*Task description*: In the copy you make of the entries, no picture should appear, and every word must match.

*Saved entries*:

+--

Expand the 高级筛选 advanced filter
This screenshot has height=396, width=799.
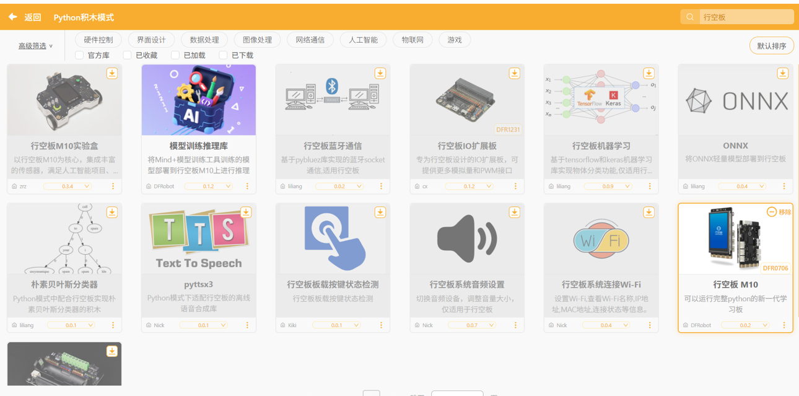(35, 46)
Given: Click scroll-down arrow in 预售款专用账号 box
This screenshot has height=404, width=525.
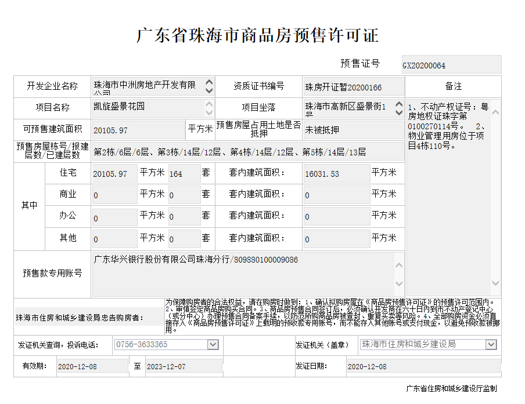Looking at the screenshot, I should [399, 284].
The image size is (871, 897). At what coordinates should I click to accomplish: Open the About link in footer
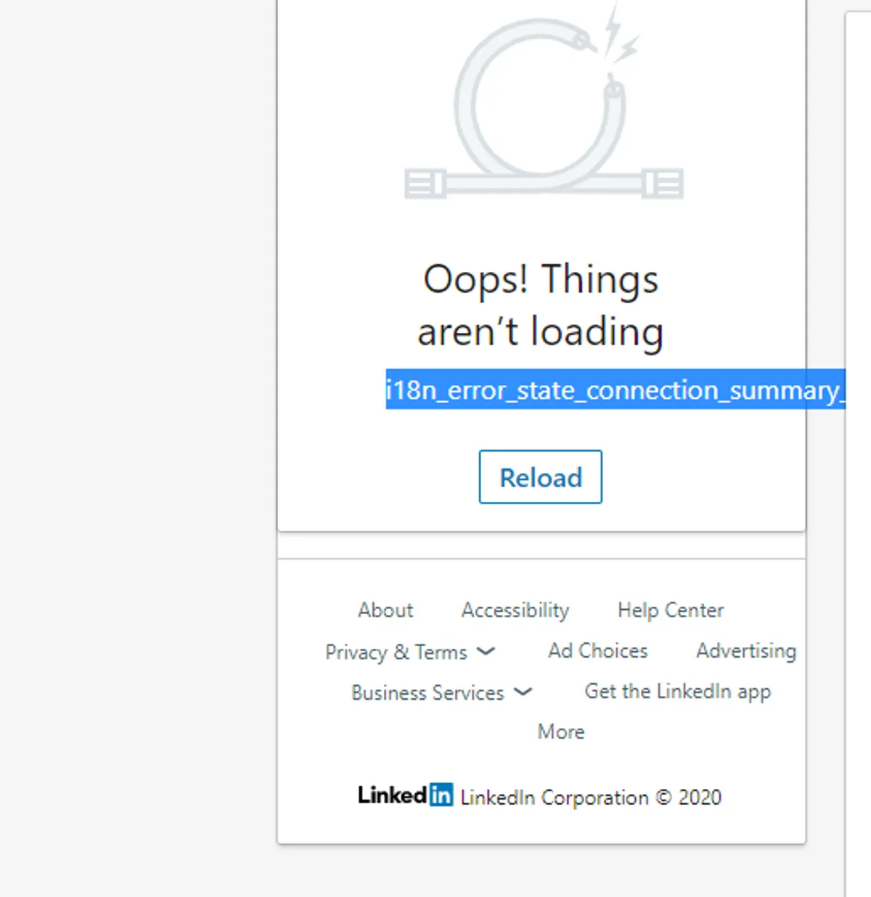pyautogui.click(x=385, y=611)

+--

*Solution below*:
Expand the 高级筛选 advanced filter
This screenshot has height=396, width=799.
(35, 46)
Given: Click scroll-down arrow in 预售款专用账号 box
This screenshot has height=404, width=525.
Looking at the screenshot, I should [399, 284].
The image size is (871, 897). At what coordinates should I click to accomplish: Open the About link in footer
pyautogui.click(x=385, y=611)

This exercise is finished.